Stored dataset items:
--- Begin ---
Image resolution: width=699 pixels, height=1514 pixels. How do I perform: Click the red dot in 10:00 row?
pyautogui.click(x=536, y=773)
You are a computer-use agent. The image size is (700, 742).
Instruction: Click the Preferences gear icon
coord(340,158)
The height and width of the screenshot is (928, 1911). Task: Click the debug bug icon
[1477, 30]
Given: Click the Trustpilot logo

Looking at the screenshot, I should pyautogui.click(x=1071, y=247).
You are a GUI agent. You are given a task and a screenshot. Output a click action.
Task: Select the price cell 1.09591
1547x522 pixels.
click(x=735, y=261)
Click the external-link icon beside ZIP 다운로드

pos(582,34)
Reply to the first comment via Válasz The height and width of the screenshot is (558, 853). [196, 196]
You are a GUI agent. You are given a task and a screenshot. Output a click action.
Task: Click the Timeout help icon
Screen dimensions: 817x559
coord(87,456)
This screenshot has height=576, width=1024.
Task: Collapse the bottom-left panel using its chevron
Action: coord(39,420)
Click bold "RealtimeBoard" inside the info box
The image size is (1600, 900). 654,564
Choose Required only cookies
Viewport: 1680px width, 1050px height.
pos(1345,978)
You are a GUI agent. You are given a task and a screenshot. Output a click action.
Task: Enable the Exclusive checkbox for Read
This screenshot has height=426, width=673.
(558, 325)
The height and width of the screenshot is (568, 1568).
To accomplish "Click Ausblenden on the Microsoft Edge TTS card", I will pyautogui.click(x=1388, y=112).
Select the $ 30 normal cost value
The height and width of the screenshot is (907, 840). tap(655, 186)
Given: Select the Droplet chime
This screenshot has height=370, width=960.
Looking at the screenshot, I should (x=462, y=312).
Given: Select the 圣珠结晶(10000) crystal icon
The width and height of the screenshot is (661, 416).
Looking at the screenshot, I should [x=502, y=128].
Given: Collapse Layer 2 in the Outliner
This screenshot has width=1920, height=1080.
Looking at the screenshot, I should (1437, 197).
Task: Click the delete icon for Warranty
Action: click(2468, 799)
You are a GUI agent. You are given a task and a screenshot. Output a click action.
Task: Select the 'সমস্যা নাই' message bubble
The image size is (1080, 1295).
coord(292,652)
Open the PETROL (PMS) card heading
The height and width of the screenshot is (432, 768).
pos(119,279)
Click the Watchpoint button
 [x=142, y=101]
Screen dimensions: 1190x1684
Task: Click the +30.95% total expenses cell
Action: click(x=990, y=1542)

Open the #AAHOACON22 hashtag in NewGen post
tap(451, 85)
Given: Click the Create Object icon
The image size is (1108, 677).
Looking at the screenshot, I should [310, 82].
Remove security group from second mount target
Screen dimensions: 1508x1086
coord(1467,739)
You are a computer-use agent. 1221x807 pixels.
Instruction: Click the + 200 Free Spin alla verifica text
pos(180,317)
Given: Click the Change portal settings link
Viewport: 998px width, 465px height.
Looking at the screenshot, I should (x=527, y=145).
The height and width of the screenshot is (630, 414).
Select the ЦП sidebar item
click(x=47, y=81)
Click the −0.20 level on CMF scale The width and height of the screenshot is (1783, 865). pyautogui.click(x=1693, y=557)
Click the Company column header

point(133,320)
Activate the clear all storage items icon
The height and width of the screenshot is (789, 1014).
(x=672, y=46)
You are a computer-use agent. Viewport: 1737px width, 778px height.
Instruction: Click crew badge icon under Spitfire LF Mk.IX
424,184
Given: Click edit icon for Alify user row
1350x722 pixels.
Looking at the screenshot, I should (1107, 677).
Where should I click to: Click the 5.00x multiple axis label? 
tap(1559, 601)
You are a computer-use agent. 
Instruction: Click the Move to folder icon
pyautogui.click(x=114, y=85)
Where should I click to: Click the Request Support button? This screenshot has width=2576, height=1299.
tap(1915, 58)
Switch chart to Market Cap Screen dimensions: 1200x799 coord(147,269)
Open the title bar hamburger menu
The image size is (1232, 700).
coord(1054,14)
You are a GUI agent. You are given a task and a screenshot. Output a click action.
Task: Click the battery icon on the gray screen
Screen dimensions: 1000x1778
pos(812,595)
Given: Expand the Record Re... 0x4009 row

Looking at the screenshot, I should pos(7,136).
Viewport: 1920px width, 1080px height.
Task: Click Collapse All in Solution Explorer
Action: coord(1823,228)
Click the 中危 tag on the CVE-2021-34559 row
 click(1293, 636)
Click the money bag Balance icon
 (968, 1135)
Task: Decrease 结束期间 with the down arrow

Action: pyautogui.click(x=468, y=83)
--- End ---
REQUIREMENT: Print, character for character, everything from the first line of the rows down to and including the line that contains "coord(340,158)".

TASK RESPONSE:
Image resolution: width=699 pixels, height=1514 pixels. How do I perform: Click the red dot in 10:00 row?
pyautogui.click(x=536, y=773)
You are a computer-use agent. The image size is (700, 742).
Instruction: Click the Preferences gear icon
coord(340,158)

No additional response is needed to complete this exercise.